The Alachua Farmer’s Market has a small tent to the right of its entrance. The tent has a table with a laptop, a credit card swiper, and some pamphlets. Since 2009 Florida Organic Growers, a local non-profit with a mission to support and promote sustainable organic agriculture, has managed the swipe card booth at this market on Saturdays, and the bigger, busier downtown farmers market on Wednesdays.
The Alachua County government funded the first year of the EBT and swipe card booth. Funds from the USDA's Community Food Project (CFP) grant have supported the last few years. Annual costs run $27,000 to operate the swipe option. There’s the equipment cost and the paid labor to be present at the booth, but the majority of that overhead figure pays for the USDA’s reporting requirements for food stamp use. It’s an ironic twist – that a hindrance to making fresh, local food available to food stamp recipients is the cost of record-keeping for the USDA, who hands out the food stamps – but it speaks to the hidden complexities of opening farmer’s markets to low-income populations.

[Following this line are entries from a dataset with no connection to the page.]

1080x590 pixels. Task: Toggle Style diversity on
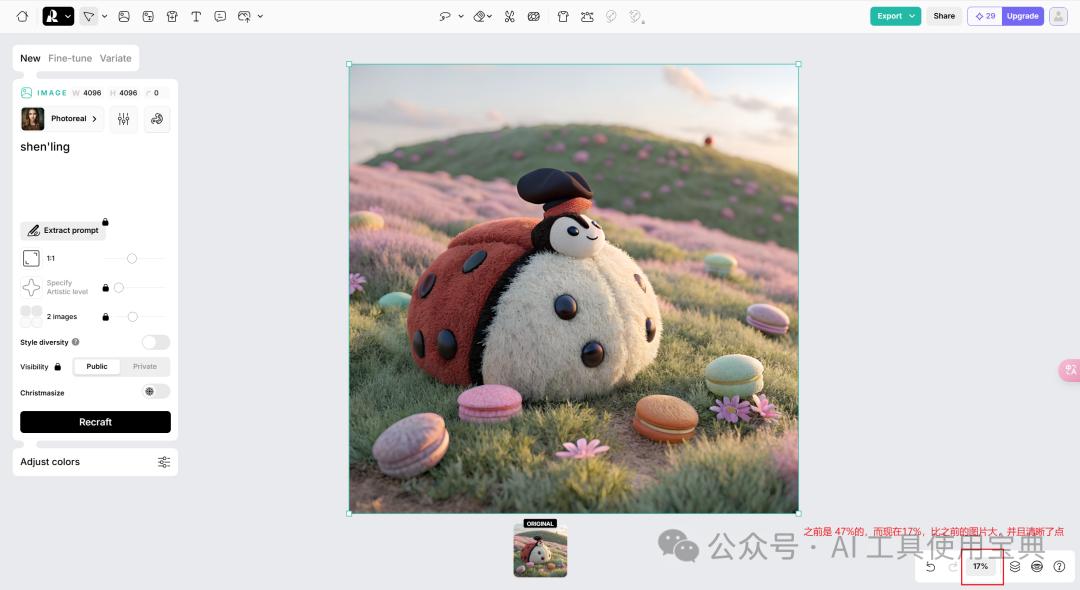coord(156,342)
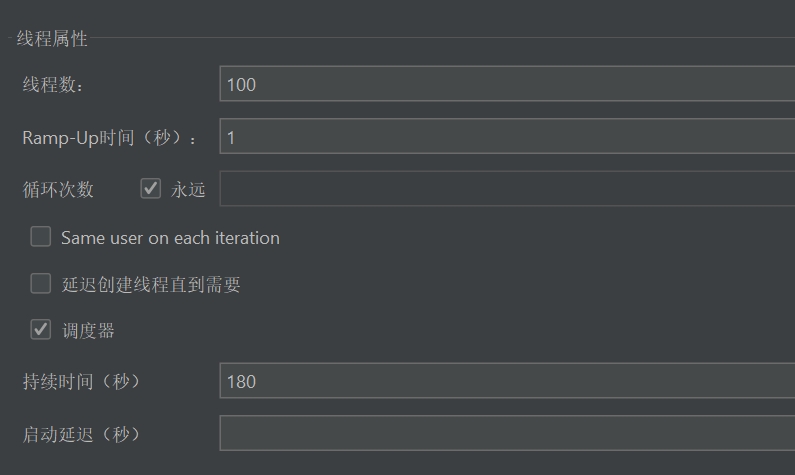Check the 延迟创建线程直到需要 checkbox
Viewport: 795px width, 475px height.
pos(41,283)
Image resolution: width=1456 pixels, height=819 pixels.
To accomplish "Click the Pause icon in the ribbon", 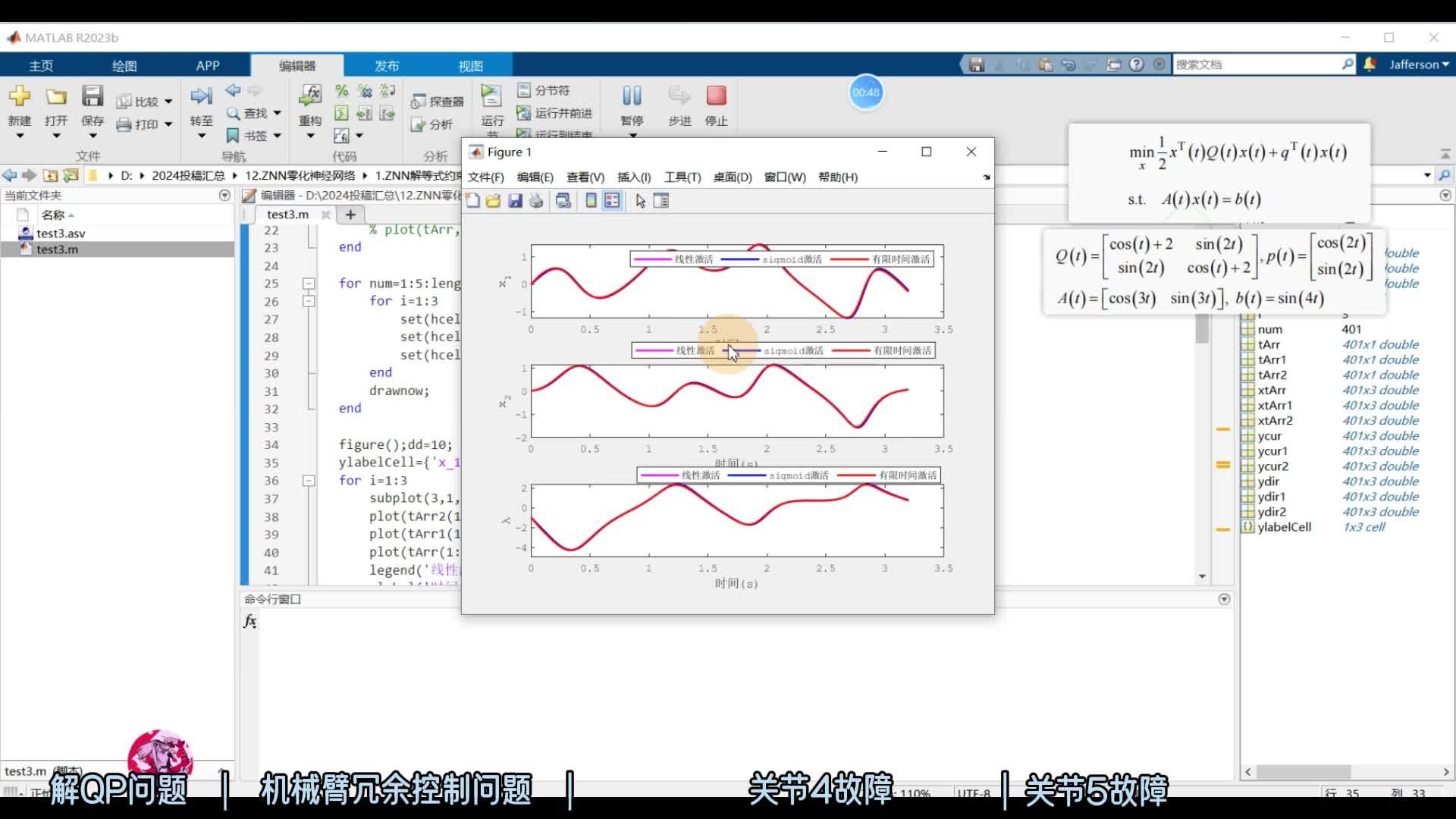I will click(632, 96).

“No single vendor at the market could afford the EBT swipe card costs,” says Derek Helmick, a part-time employee for FOG. Derek is a policy, numbers-minded person. The kind of person needed to find matching coordinates between the bureaucracy of government programs and the microcosm small-scale of a weekly farmer’s market like this one in Alachua County. Helmick has nearly completed a guidebook to break down the process of bringing EBT swipe machines to any farmers market, anywhere. They hope for twenty-five more similar market programs in Florida next year.
The swipe machine can be used with credit and debit cards, as well. So it’s not the stigmatized “food stamp booth in the corner.” Whether you swipe your Visa or your EBT card for $25, you get 25 in tokens to spend that day or on future market days. That means the farmer vendors see more purchases with the option of credit card swiping open to all consumers.